3. Differences from the Impregnation Process Perspective
3.1 Comparison of impregnation methods
| Item | Paper-Based | Fabric-Based | Fiberglass-Based |
|---|---|---|---|
| Impregnation Line Complexity | Simple | Moderate | Highly precise |
| Tension Control Requirement | Low | Medium | Extremely high |
| RC control | Loose | Controlled | Precision (plus/minus 1-2%) |
| Oven configuration | Single zone | Multi-zone | Multi-zone with precision temperature control |
3.2 Differences in prepreg (PP) state
Paper-based
- No strict independent "prepreg" concept
- Often laminated directly after impregnation
Fabric-based
- Semi-cured sheet form
- Wider process tolerance
Fiberglass-based
- Prepreg is an independent engineered product
- Resin flow, gel time, and surface condition must be quantitatively controlled
4. Engineering Logic Behind Final Product Classification
4.1 Insulation laminates (without copper)
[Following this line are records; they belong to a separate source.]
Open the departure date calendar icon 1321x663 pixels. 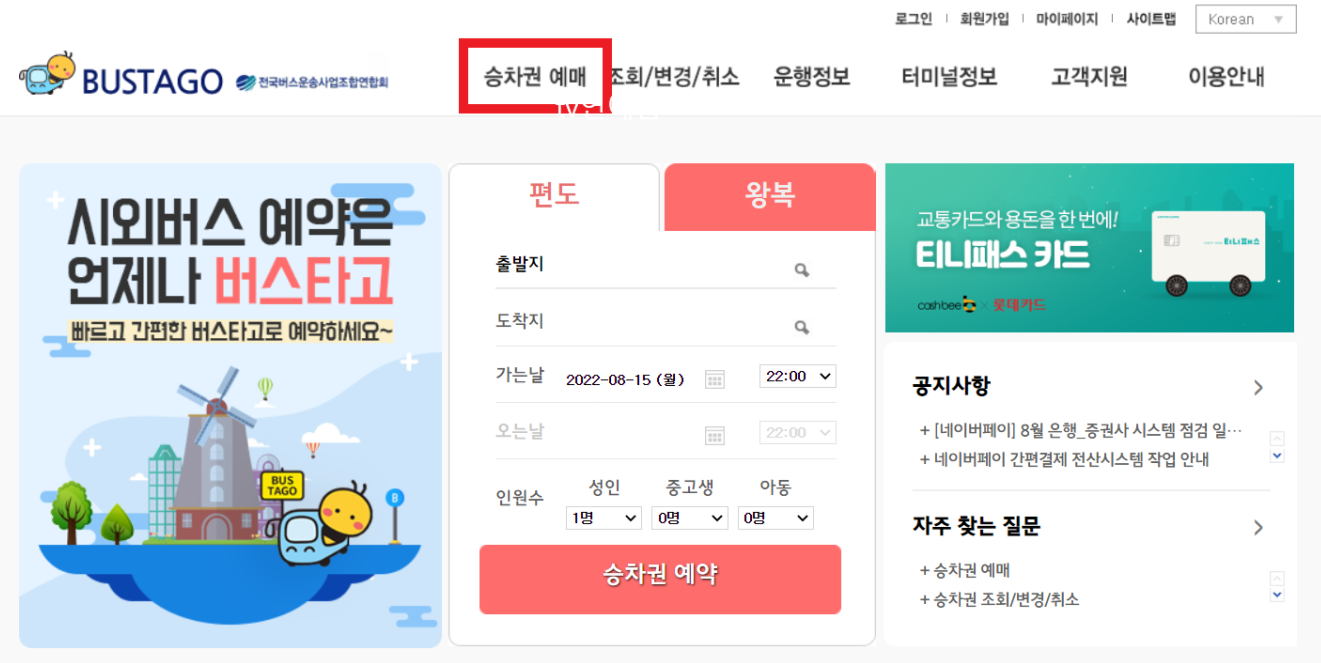tap(714, 378)
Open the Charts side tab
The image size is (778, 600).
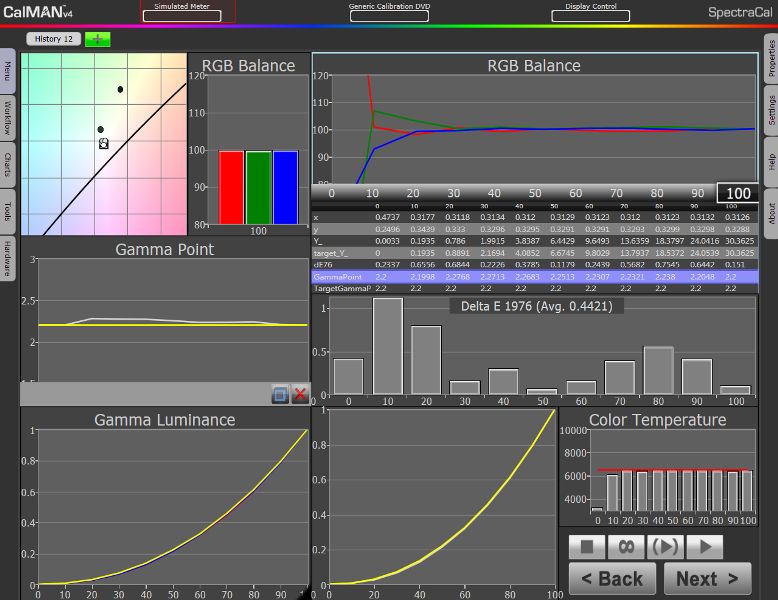(8, 165)
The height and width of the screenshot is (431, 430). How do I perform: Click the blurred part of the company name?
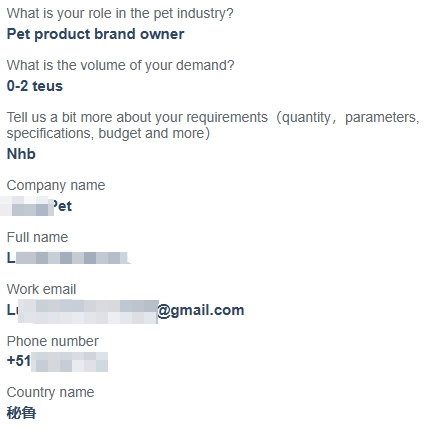click(27, 206)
| Category | Reinforcement | Resin | Typical Standards |
|---|---|---|---|
| Paper-based laminate | Paper | PF | XPC |
| Fabric-based laminate | Cotton fabric | PF / EP | 3021 / 3025 |
| Fiberglass laminate | Fiberglass | EP | G10 / G11 |
4.2 Copper-clad laminates (CCL)
| Category | Reinforcement | Resin system | Typical grades |
|---|---|---|---|
| Paper-based CCL | Paper | PF | FR-1 / FR-2 |
| Fiberglass CCL | Fiberglass cloth | EP | FR-4 |
| High-end CCL | Fiberglass cloth | BT / PI | High-speed / high-frequency |
5. One-Sentence Engineering Summary (Resin Perspective)
- Paper-based systems: resin determines whether complete impregnation is achievable.
- Fabric-based systems: resin determines mechanical strength and structural stability.
- Fiberglass-based systems/CCL: resin determines dielectric performance, reliability, and final product grade.